Treatment of Raynaud's at Home
You can control your condition by following these steps:
- Refrain from smoking and staying around people who are smoking. Your blood vessels may constrict, lowering the temperature of your skin.
- Exercises will improve your blood circulation. Consult our rheumatology hospital in Hyderabad before beginning an outdoor workout in the cold if you have secondary Raynaud's.
- Controlling stress could reduce the number of episodes.
- Maintain a steady temperature by avoiding transitioning quickly from a cool to a warm environment. Stay away from the grocery store's frozen food aisle as much as possible.
- Be prepared for the cold by donning layers, gloves and thick socks.
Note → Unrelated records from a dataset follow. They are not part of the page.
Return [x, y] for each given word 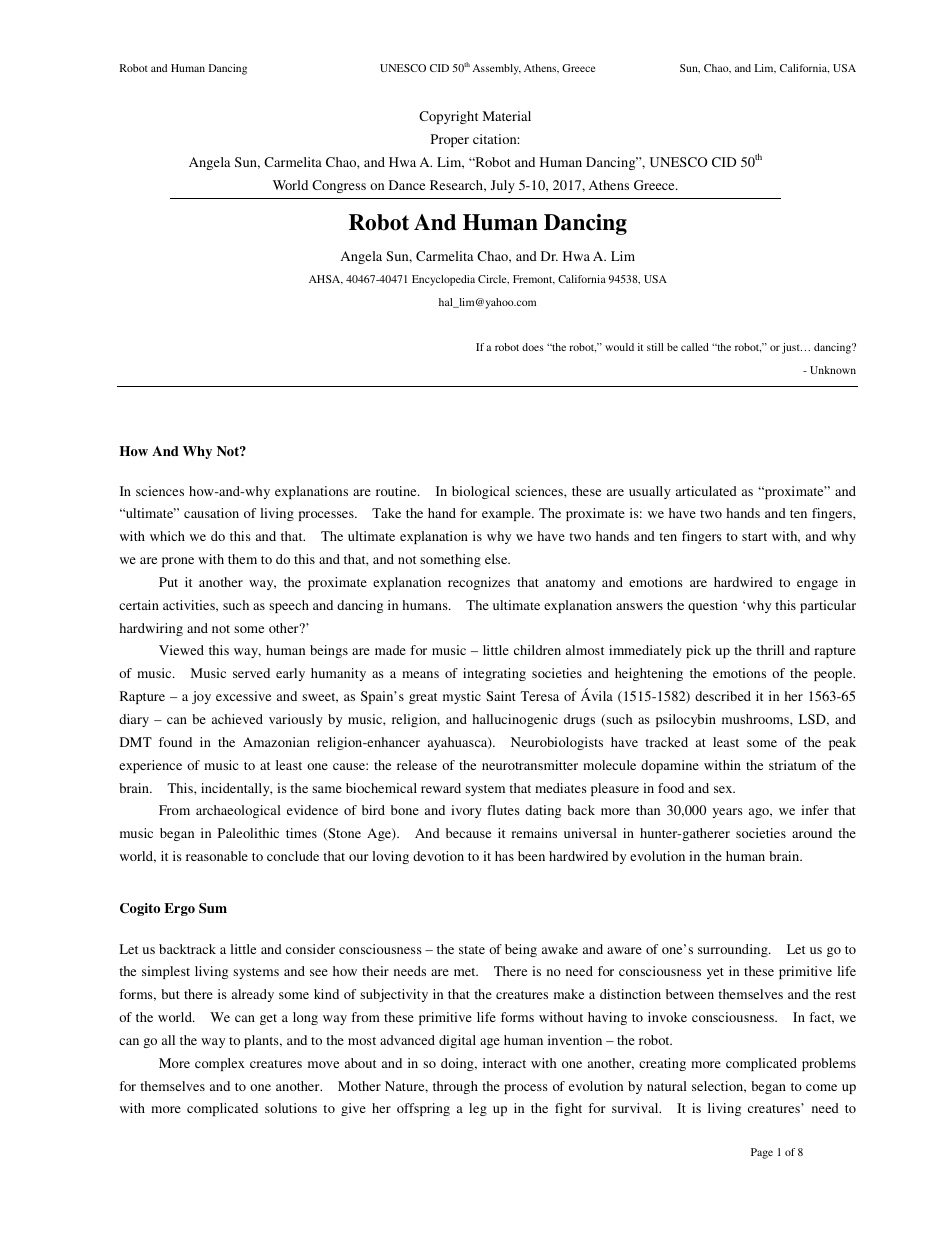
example [507, 514]
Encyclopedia [443, 280]
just [792, 348]
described [723, 696]
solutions [291, 1108]
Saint [501, 696]
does [533, 347]
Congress [339, 186]
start [754, 537]
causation [211, 513]
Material [507, 116]
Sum [213, 908]
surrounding [734, 950]
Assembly [496, 69]
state [472, 950]
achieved [237, 719]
Purchase chemical hand warmers, gloves and sock warmers.
- Steer clear of the following drugs, which cause narrowing of your blood vessels:
- phenylephrine-containing decongestants, diet pills, ergotamine-containing migraine treatments, ephedra-containing herbal remedies and the blood pressure medication clonidine (Catapres).
- When you sense an attack coming on, soak your hands or run warm water over them.
1. What disorder is most commonly associated with Raynaud's phenomenon?
Buerger disease, lupus, CREST syndrome and scleroderma.
2. Who is most likely to get Raynaud's disease?
It usually occurs in people who are younger than 30 years of age.
3. What are the long-term effects of Raynaud's syndrome?
Ulcers, tissue death and scarring
4. Does Raynaud's affect the brain?
Raynaud's syndrome could be an indicator of chronic cerebral ischaemia.
5. Is Raynaud's syndrome considered an autoimmune disease?
Scleroderma or lupus are two autoimmune diseases that can cause Raynaud's phenomenon.